→ Task objective:
Express the lines from the one containing "Click mouse4363 username link in post" through the end of the lines, both ends included, as a JSON list of strings with one string per line and blank lines omitted. Leave the pictures out of the answer.

==== Exercise inputs ====

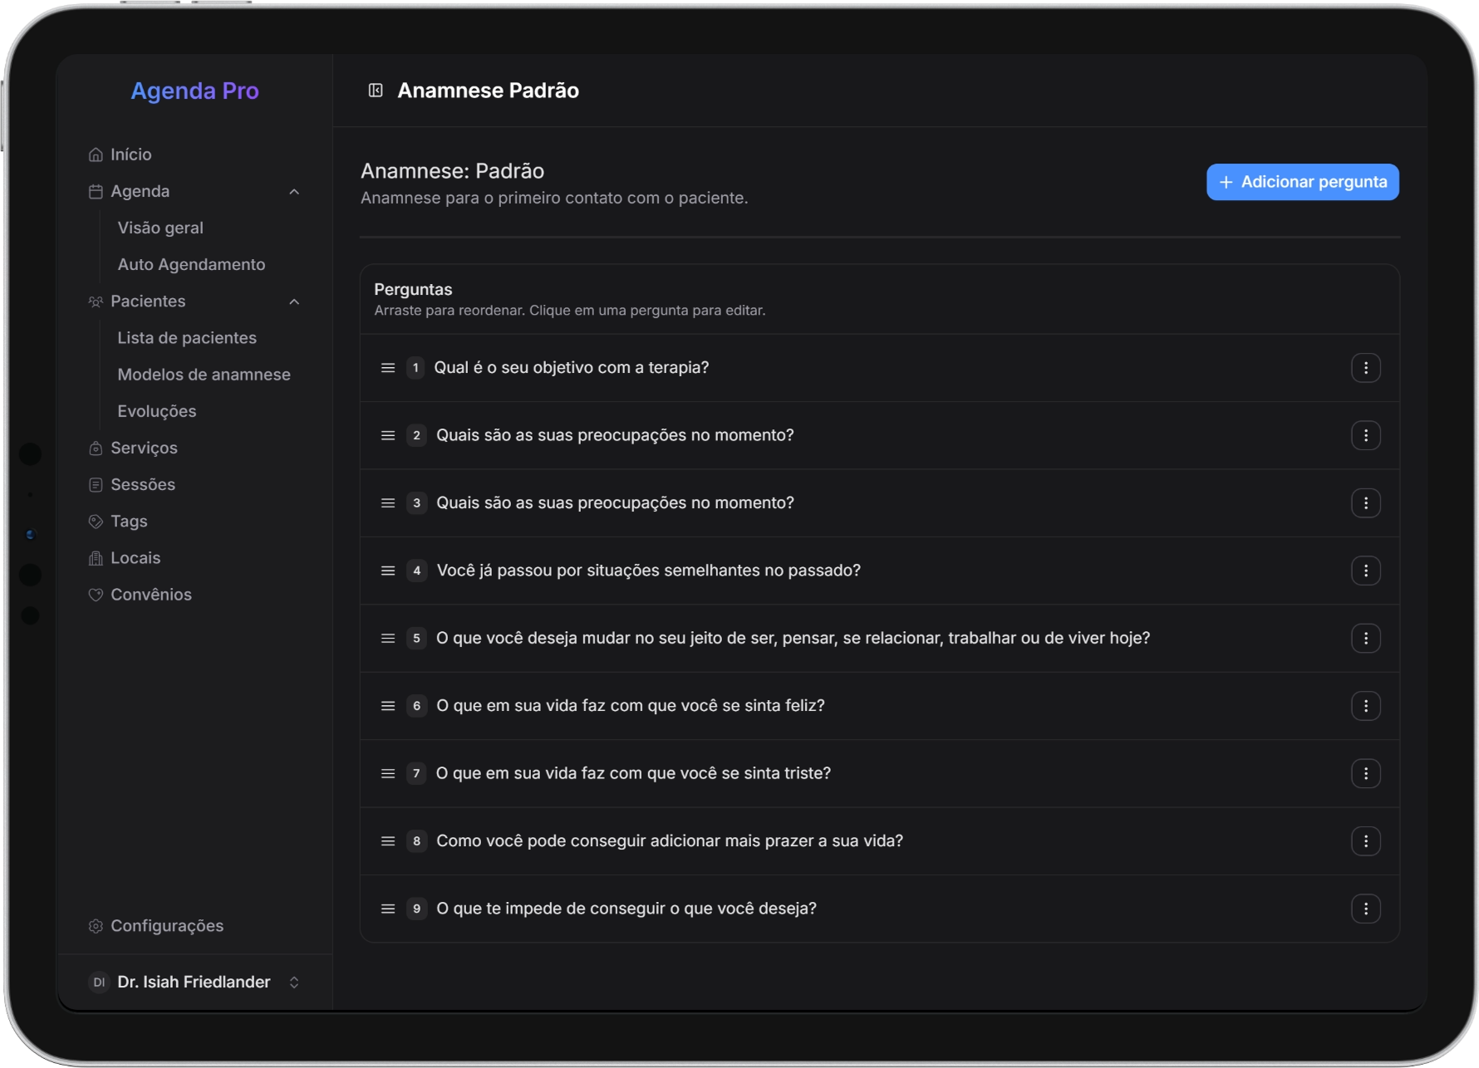Open Configurações using the gear icon
Viewport: 1479px width, 1068px height.
pyautogui.click(x=96, y=925)
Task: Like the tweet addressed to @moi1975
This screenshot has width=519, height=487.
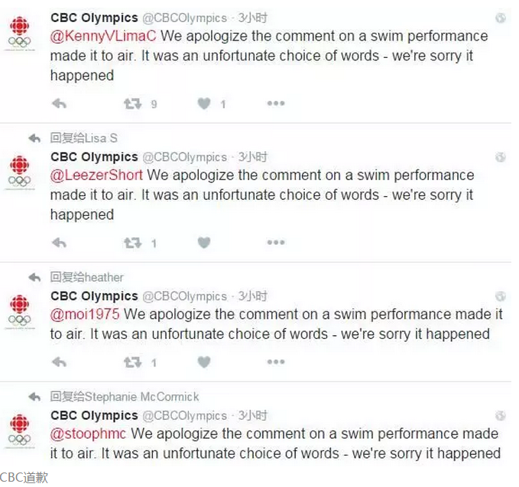Action: (204, 363)
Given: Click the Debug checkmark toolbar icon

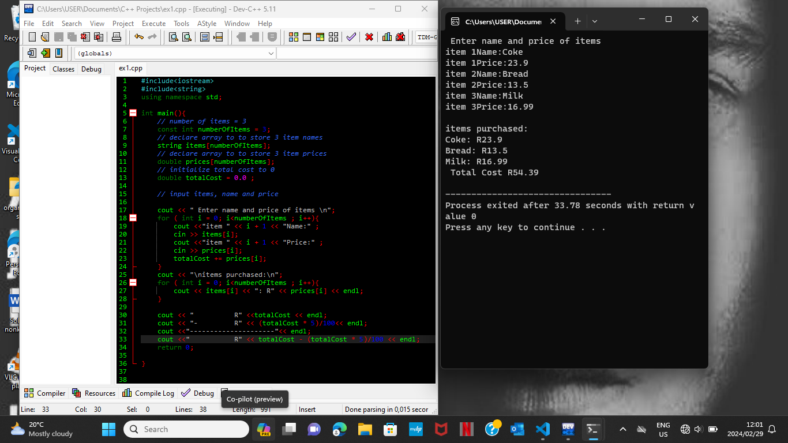Looking at the screenshot, I should 351,37.
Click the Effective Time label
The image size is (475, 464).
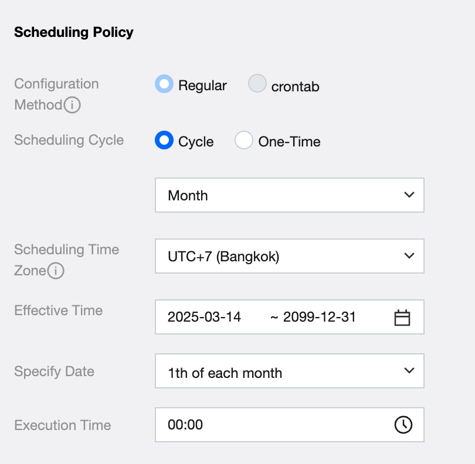59,311
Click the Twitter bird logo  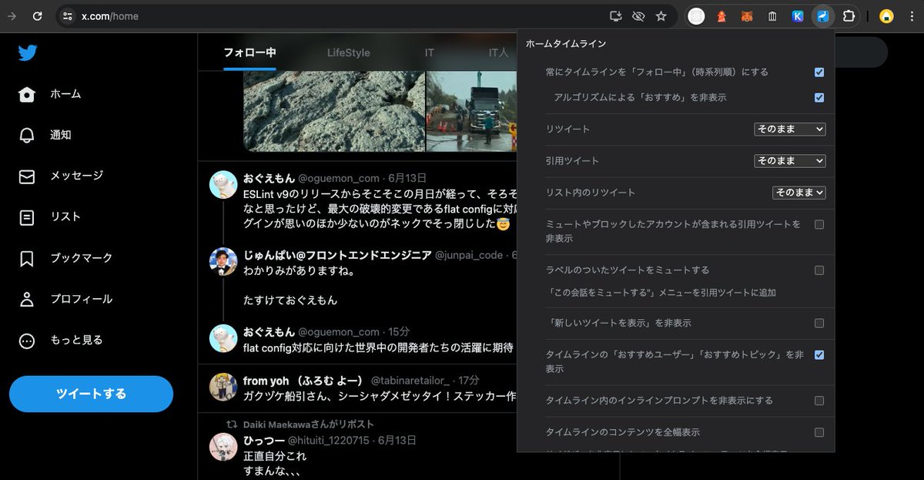(x=28, y=53)
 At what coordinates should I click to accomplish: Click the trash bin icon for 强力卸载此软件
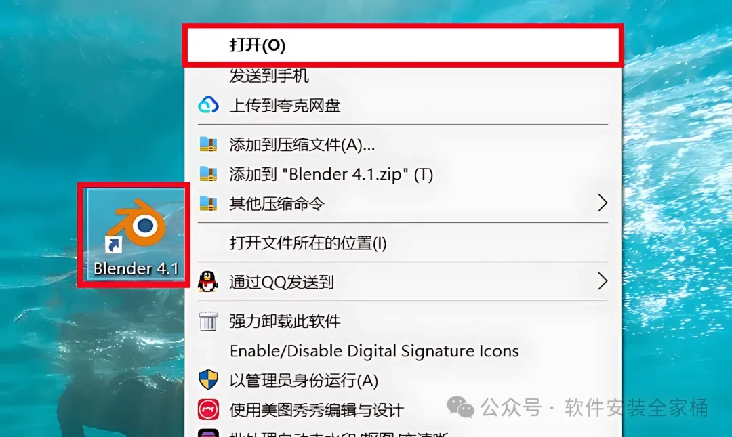[208, 320]
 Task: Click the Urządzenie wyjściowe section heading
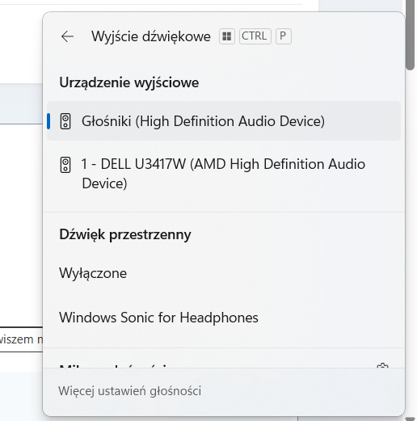pyautogui.click(x=129, y=82)
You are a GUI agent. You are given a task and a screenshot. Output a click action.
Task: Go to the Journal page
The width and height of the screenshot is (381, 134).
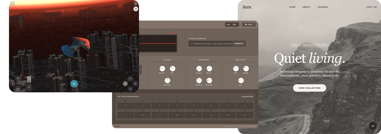[x=323, y=7]
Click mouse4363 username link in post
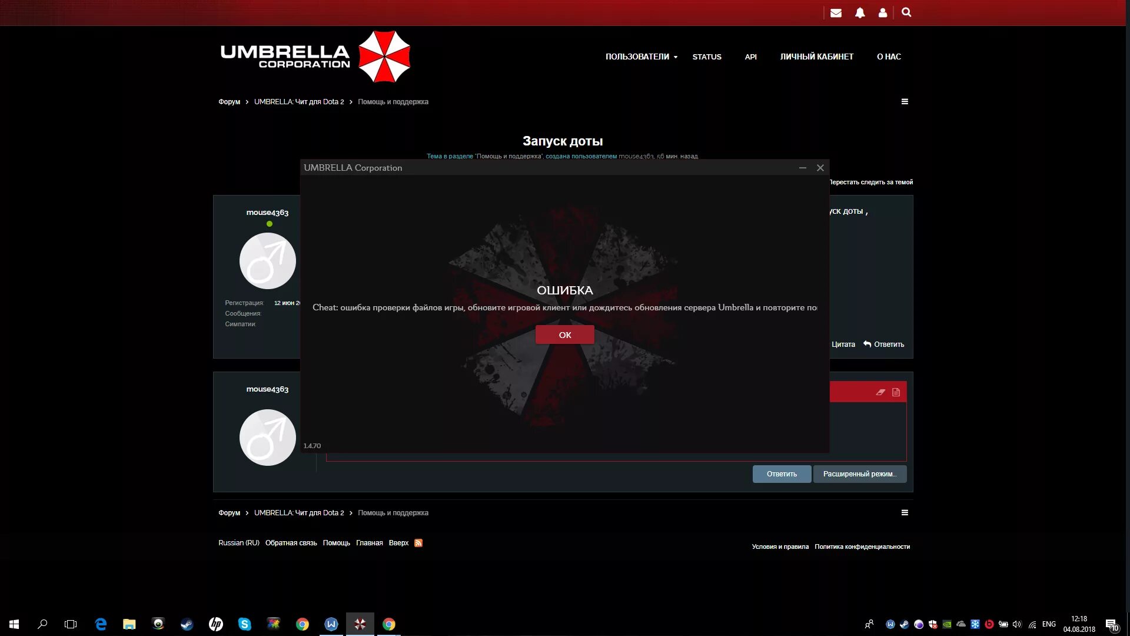Screen dimensions: 1130x636 [x=267, y=212]
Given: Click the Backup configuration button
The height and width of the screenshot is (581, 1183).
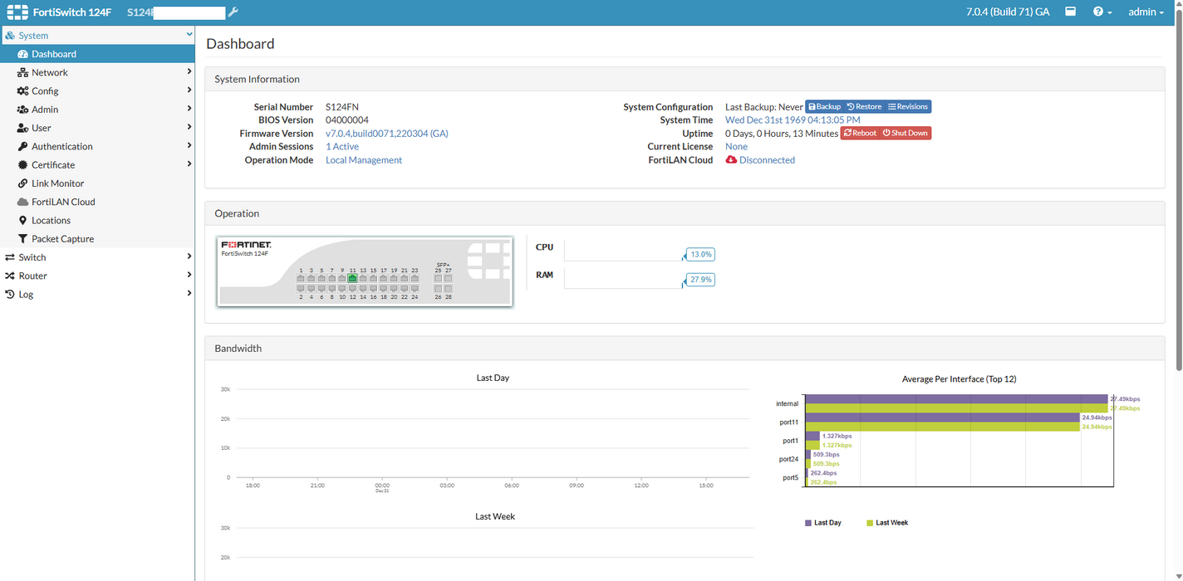Looking at the screenshot, I should click(824, 107).
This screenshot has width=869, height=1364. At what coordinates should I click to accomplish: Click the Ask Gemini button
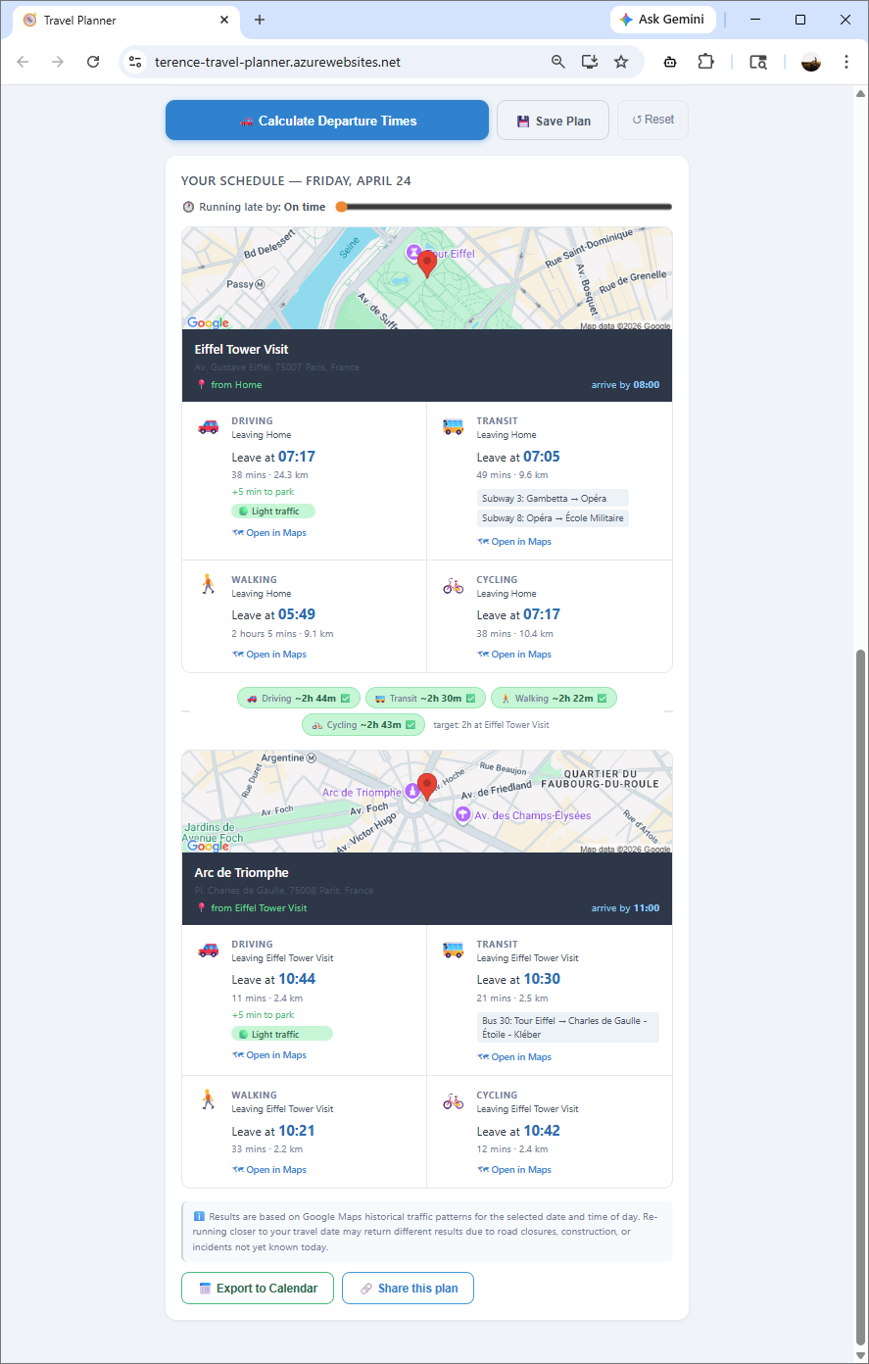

====

→ Written solution:
[
  "Click mouse4363 username link in post",
  "Screen dimensions: 1130x636 [x=267, y=212]",
  "Given: Click the Backup configuration button",
  "The height and width of the screenshot is (581, 1183).",
  "Looking at the screenshot, I should click(824, 107).",
  "This screenshot has width=869, height=1364. At what coordinates should I click to accomplish: Click the Ask Gemini button"
]